Still a dapper and dynamic presence onstage, Weller struck a careful balance between new and old material, saving most of his much-loved early hits for later in the set. “Here’s a lovely song from the last century,” he nodded before blasting through the vintage Style Council track Headstart for Happiness. That was followed by the beefy bossa nova of Have You Ever Had It Blue, the voluptuous It’s a Very Deep Sea and the eternally joyous, uplifting Shout To The Top!

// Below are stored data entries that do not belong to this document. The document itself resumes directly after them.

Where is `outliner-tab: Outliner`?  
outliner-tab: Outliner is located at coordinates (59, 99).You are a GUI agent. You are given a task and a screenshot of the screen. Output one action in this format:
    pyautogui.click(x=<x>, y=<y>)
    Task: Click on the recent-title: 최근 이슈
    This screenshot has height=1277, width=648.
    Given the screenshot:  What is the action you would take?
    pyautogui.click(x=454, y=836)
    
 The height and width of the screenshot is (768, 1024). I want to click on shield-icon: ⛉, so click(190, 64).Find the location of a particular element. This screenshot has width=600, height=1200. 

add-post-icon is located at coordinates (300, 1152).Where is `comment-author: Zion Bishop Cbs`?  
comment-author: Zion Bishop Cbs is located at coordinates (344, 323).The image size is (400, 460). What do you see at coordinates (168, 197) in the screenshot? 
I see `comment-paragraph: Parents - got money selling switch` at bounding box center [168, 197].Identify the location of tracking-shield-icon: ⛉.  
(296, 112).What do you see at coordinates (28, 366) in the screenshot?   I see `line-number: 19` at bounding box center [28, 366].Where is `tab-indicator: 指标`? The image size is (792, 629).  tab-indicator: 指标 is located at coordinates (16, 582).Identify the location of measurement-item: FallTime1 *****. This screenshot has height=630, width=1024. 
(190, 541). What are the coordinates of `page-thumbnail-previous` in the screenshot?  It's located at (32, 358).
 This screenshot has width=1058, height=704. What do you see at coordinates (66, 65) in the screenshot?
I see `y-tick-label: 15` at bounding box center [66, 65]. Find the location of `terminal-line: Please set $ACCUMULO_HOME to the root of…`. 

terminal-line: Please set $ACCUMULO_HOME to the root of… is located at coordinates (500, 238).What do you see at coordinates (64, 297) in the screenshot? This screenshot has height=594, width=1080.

Jam classics were even more thinly deployed, just three in total: the heavily Beatles-influenced Start!, the heart-tugging working-class childhood memoir That’s Entertainment, and a rollicking A Town Called Malice. Each one earned a predictably rapturous sing-along reception, which only reinforced just how stingy Weller was to include so few in a 27-song set. His steadfast refusal to become a greatest-hits heritage act is admirable, but it meant too much of this show consisted of the pedestrian, blokey, second-division fare that has shaped much of his solo career. Burly Britpop bruisers such as White Sky or Woo Sé Mama sounded robust enough, but they hardly rank among Weller’s finest work.

That said, the recent solo material did contain some gems. Weller perched at his piano to perform the catchy soul-pop duet Shades of Blue with the song’s co-writer, his 30-year-old daughter Leah, who easily matched him in the talented tonsils stakes. Fat Pop had a pleasingly wonky, angular, robo-funk groove while Rockets was a true show-stopper, a wistfully soaring ballad that sounded like Damon Albarn channeling David Bowie. After more than 40 years of fame and acclaim, Weller needs no lessons in crowd-pleasing populism. But he could still afford to step outside his conservative comfort zone more often, challenging both himself and his audience.